» **EXERCISE**
Please report each line of the data below that contains "screenshot".

Collected data
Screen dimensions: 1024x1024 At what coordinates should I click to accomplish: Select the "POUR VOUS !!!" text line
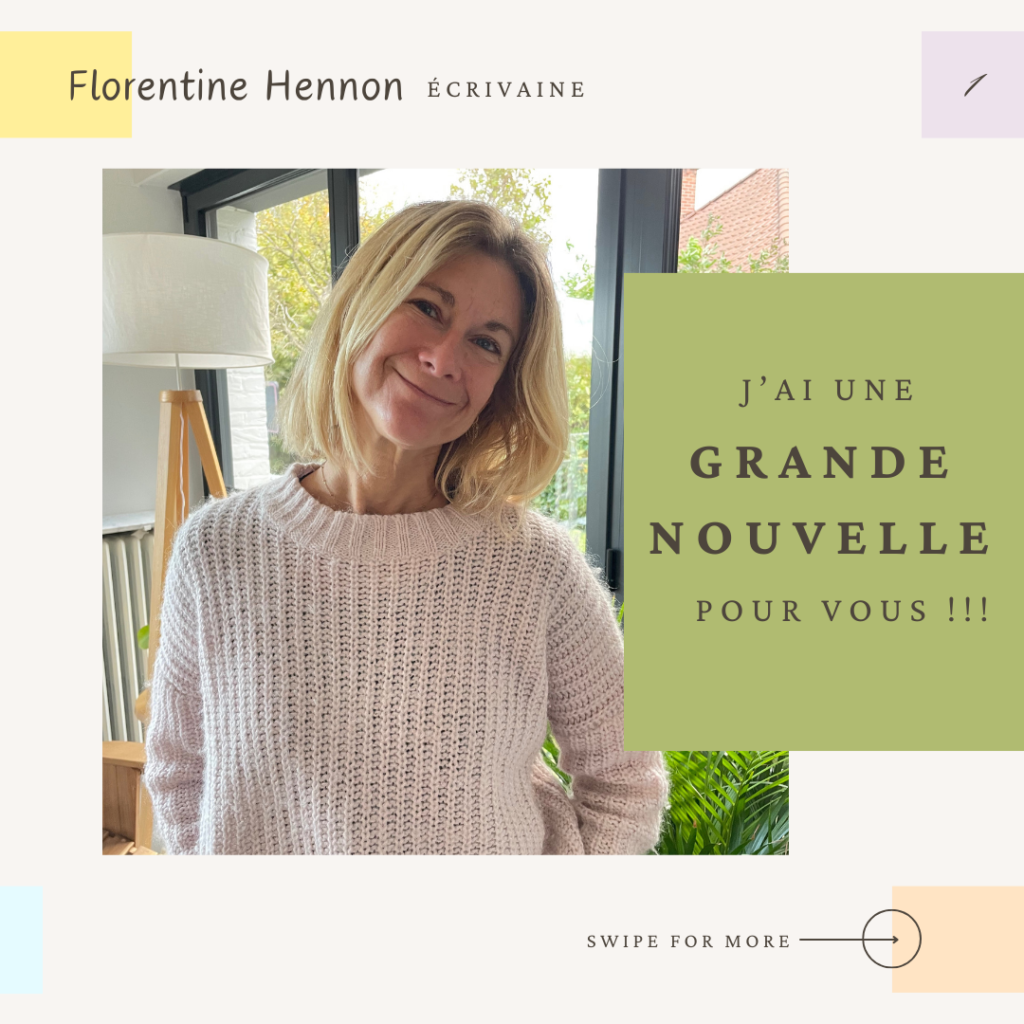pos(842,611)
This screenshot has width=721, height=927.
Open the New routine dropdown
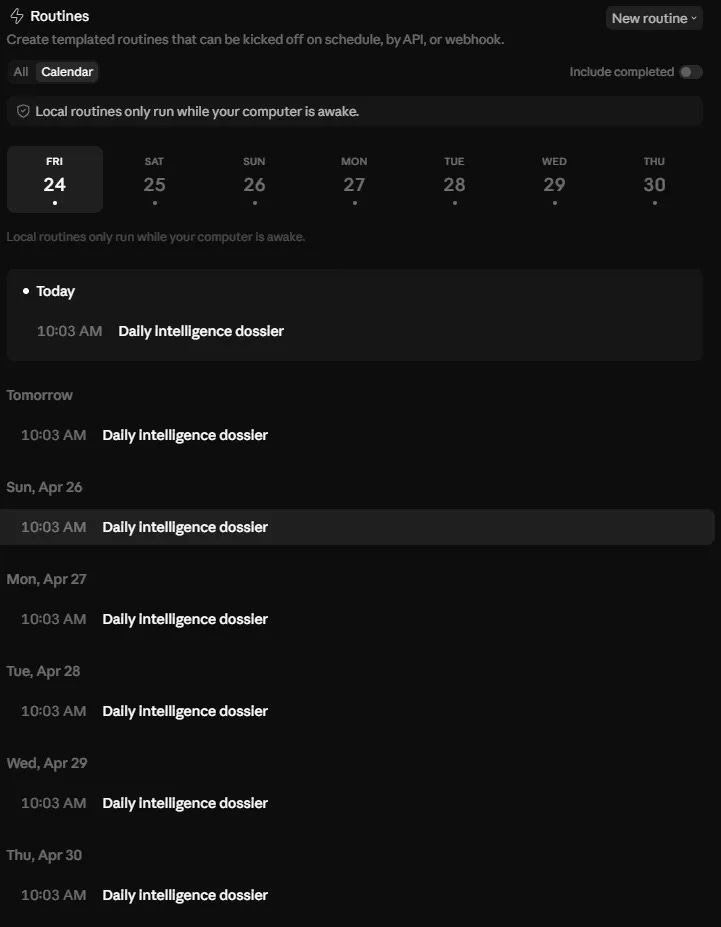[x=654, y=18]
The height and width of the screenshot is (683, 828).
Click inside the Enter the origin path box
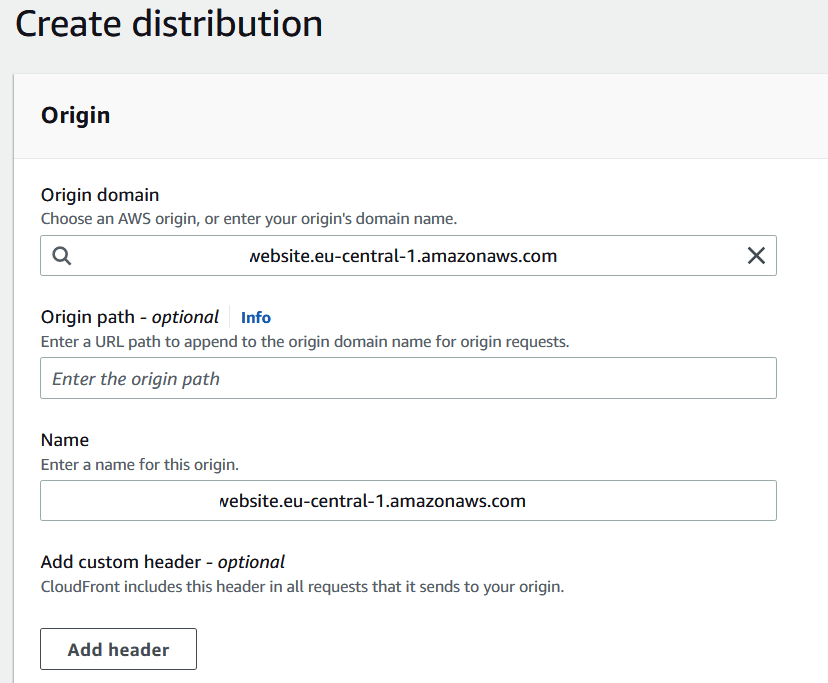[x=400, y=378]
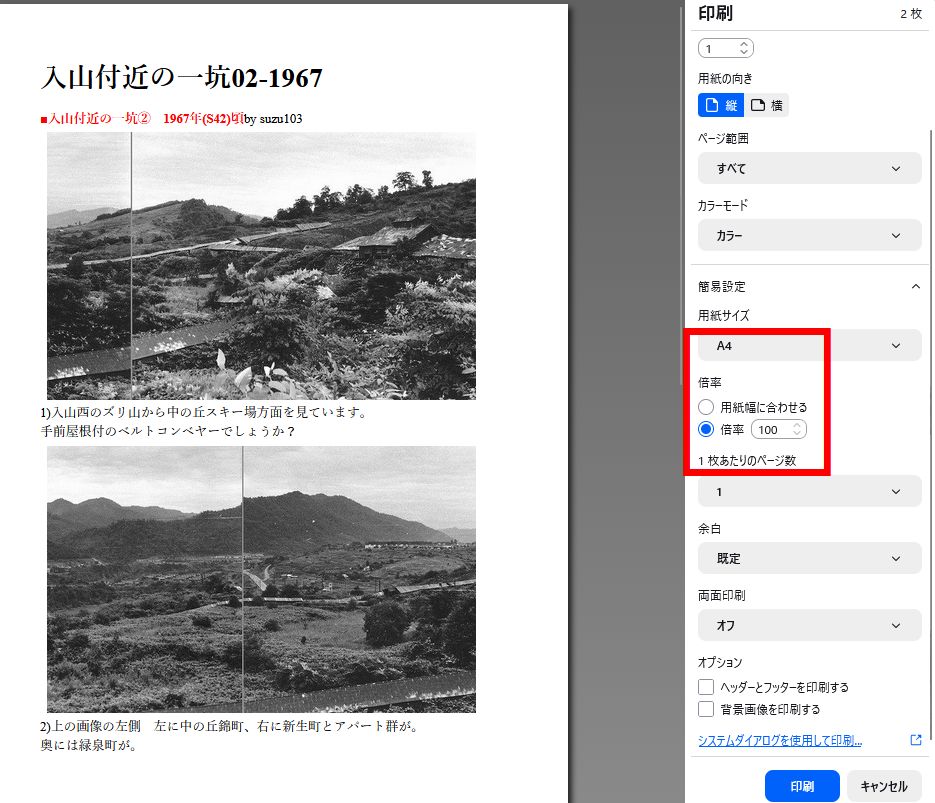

» **EXPECTED ANSWER**
This screenshot has width=721, height=927.
The height and width of the screenshot is (683, 828).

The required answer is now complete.